§ Available data
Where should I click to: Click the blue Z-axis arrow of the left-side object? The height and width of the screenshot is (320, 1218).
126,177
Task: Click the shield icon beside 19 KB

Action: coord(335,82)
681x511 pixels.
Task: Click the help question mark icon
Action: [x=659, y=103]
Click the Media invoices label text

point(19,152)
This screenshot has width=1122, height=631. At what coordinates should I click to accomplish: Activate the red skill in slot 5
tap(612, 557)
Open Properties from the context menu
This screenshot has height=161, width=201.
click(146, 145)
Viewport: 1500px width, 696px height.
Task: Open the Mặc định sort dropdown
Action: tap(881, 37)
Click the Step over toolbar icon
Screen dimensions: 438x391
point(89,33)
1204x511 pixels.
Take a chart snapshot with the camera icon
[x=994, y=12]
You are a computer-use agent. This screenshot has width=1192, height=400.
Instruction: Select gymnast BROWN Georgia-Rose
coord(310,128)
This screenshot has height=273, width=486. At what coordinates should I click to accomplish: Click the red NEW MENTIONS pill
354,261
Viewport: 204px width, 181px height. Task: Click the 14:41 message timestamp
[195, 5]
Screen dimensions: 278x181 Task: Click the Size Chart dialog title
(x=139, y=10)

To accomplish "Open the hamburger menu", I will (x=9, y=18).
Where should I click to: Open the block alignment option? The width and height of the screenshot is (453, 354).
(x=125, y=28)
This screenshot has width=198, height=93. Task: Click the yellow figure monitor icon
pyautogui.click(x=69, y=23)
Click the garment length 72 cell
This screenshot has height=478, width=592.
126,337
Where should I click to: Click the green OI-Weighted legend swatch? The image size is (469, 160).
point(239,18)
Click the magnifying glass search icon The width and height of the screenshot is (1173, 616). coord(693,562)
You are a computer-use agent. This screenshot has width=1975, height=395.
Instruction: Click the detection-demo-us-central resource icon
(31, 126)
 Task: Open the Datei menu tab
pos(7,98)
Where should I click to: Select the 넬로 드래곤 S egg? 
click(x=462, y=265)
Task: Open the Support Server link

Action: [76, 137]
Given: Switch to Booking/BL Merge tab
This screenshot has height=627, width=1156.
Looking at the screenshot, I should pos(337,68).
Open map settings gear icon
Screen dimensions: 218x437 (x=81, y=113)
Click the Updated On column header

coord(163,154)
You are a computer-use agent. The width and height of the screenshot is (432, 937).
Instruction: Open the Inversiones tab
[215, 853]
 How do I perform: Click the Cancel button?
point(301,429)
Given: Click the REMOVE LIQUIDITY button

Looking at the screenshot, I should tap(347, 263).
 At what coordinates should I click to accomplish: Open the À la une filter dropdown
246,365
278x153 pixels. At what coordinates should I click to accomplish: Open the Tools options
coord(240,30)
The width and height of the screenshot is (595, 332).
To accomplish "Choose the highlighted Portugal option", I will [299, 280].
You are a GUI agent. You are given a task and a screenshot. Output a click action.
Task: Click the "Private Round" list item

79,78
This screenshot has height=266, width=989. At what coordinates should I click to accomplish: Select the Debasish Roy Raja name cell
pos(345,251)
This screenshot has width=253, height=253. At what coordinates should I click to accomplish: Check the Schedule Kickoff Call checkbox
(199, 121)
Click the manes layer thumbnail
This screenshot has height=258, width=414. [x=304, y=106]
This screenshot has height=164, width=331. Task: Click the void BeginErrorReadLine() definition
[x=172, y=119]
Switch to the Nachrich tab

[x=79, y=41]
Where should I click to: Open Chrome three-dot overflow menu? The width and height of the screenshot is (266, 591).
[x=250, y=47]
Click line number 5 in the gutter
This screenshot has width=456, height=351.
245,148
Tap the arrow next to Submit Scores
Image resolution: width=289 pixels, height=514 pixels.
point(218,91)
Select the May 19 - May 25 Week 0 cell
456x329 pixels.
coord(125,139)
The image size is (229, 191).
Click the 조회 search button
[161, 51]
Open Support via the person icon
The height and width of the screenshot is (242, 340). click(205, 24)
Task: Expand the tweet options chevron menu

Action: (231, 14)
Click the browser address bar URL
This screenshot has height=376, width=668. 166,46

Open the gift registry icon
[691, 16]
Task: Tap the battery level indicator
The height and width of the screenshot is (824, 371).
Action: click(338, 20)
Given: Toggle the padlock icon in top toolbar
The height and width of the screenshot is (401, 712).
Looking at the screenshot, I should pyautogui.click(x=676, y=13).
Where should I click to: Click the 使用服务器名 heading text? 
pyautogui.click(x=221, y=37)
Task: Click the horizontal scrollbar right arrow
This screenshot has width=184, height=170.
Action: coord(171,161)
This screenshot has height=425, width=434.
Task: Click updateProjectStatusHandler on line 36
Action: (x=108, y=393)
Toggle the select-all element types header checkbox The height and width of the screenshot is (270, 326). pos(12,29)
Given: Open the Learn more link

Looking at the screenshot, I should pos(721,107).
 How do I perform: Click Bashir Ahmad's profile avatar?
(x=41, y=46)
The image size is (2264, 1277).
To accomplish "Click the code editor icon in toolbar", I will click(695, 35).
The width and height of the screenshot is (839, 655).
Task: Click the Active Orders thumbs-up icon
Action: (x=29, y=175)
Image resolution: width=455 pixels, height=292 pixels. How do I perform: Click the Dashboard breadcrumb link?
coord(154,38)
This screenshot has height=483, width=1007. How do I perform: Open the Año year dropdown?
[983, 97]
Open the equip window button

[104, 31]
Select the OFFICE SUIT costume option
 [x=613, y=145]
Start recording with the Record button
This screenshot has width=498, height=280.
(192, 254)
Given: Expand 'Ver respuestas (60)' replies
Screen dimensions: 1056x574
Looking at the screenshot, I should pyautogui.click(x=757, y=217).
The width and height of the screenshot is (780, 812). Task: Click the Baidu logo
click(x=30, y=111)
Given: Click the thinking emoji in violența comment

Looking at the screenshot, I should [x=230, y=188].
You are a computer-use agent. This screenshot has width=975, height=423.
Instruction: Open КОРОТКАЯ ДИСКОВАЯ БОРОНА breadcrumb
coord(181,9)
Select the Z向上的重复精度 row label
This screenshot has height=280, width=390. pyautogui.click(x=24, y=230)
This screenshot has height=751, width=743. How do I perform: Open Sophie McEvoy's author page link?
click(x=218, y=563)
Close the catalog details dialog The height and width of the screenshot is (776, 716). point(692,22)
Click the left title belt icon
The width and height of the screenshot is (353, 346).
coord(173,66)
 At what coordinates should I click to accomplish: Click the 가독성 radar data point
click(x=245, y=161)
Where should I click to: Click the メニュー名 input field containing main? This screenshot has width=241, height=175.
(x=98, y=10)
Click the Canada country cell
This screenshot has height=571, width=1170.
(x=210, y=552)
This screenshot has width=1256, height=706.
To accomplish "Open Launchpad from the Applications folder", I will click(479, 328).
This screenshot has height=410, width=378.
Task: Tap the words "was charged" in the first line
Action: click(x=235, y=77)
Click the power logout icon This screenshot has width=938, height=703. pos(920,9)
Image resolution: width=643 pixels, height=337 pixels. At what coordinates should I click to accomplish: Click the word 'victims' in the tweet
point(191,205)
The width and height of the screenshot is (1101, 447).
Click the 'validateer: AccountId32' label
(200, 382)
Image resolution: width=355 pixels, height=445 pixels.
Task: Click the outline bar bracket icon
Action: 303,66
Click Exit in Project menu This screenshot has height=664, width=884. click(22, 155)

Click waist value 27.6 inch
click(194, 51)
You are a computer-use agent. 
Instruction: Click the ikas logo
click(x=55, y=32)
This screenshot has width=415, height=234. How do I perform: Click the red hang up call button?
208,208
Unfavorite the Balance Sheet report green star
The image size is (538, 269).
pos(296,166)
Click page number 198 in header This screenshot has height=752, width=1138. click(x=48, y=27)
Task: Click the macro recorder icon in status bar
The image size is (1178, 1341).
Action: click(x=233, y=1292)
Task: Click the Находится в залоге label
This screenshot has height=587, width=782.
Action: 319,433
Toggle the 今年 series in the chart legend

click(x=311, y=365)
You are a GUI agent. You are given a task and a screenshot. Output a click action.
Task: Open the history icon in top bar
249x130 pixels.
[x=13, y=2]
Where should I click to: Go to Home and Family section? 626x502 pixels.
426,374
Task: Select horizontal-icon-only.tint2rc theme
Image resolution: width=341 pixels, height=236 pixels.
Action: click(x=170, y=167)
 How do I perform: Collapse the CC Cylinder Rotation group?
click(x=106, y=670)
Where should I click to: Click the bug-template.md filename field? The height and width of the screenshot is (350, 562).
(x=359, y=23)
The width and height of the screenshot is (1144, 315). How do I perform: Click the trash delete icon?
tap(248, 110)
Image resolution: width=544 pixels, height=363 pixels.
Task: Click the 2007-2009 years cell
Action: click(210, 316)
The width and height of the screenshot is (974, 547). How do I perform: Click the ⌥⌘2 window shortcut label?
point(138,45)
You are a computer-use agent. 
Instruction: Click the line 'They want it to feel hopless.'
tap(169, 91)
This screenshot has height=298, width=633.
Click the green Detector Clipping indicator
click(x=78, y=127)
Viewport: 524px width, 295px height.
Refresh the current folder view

§ Your assignment
Your job is to copy out every line from the records above that has the word "computer".

§ Task solution
You are a computer-use agent. This screenshot has width=1192, height=400.
You are a computer-use agent. This screenshot has width=1975, height=395.
You are a computer-use agent. The width and height of the screenshot is (432, 937).
You are a computer-use agent. This screenshot has width=975, height=423.
You are a computer-use agent. 
You are a computer-use agent. 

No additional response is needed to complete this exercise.